KHALO SIPE, uzun bembeyaz elbiseleriyle, kırmızı sarığıyla (kulıka sure), kırmızı ve yeşil kordelleleriyle (rengê Aleviyeni) gelir ve kutlamanın olduğu salona mumlar ışığında girer, ona masumê paklar eşlik eder, yanında mum veya fener tutan iki çocuk (masumo pak) ona eşlik eder. Khalo Sıpe, salonda Zazaca Alevi ceminin melodileri eşliğinde misafirler arasında gezinir, Zazaca dualar (Gulveng) verir, herkes büyük bir sessizlikle dinler ve izler. Onun heybesinde getirdiği hediyeler çocuklara dağıtılır. Ve sonunda gelen kutsal niyazlar bölüşülür.

KHALO SIPE, Gağan bayramınıza, yani kutsal Yeni Yıl, bayramınıza (Serra Newiye) yeni bir boyut sağladı. Böylece Gağan, eski Dersim kültürünün derinliklerinden beslenerek, kendini daha da yenileyerek ve güncelleştirerek, yeniden halkımız arasında çok sevilen bir bayram özelliğine kavuştu.
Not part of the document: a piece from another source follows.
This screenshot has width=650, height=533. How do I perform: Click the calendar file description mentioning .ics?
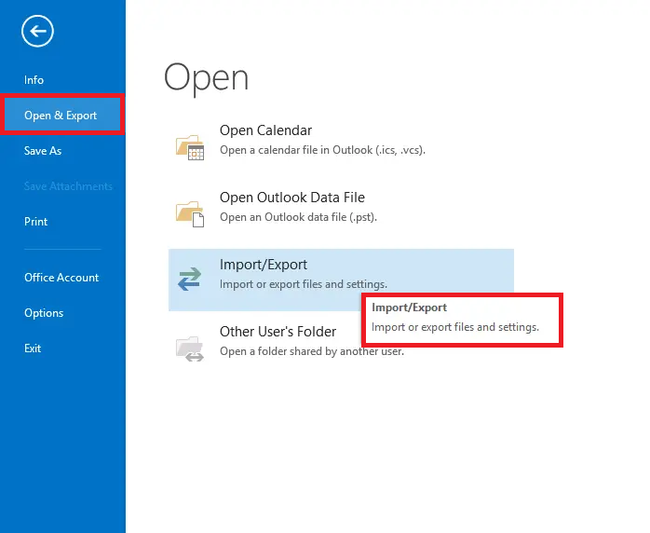322,149
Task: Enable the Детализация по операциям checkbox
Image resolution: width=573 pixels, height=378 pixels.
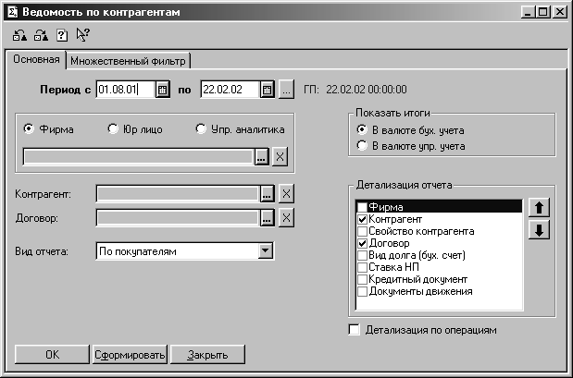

A) Dini yönüyle, yani KHALO SIPE aracılığıyla dinlendirici ve düşündürücü bir kutlama bölümü sunuluyor. Khalo Sıpe bölümünde, salonda derin bir sessizlik ve sükûnet sürüyor. İnsanlar yerinden kımıldamıyor, öksürüğünü bile tutuyor ve böyle bir sükûnette dualar veriliyor. Alaca karanlıkta şavkıyan mum ışığı ortaya kutsal ve güzel bir atmosfer saçıyor, niyazlar (kutsal ekmek ve rengarenk meyveler) masalarda mumlar ışığında şavkıyor, bu durumda aynı eski Alevi cemlerine yakın, onlara benzeyen güzel ve sade bir ortam doğuyor. Sakin ve hoş bir atmosfer, tabii bir ilahi ortamı, büyüleyici bir atmosfer yaratılıyor. Bu atmosfer, bu sakinleştirici mediatif ortam insanı iç rahatlığa yönlendiriyor ve dinlendiriyor.

B) Gağan hem de tanıdığımız sevinçli yanıyla (Khalkek, Kholo Gağan ve benzeri oyunlar) aracılığıyla büyük ilgi topluyor.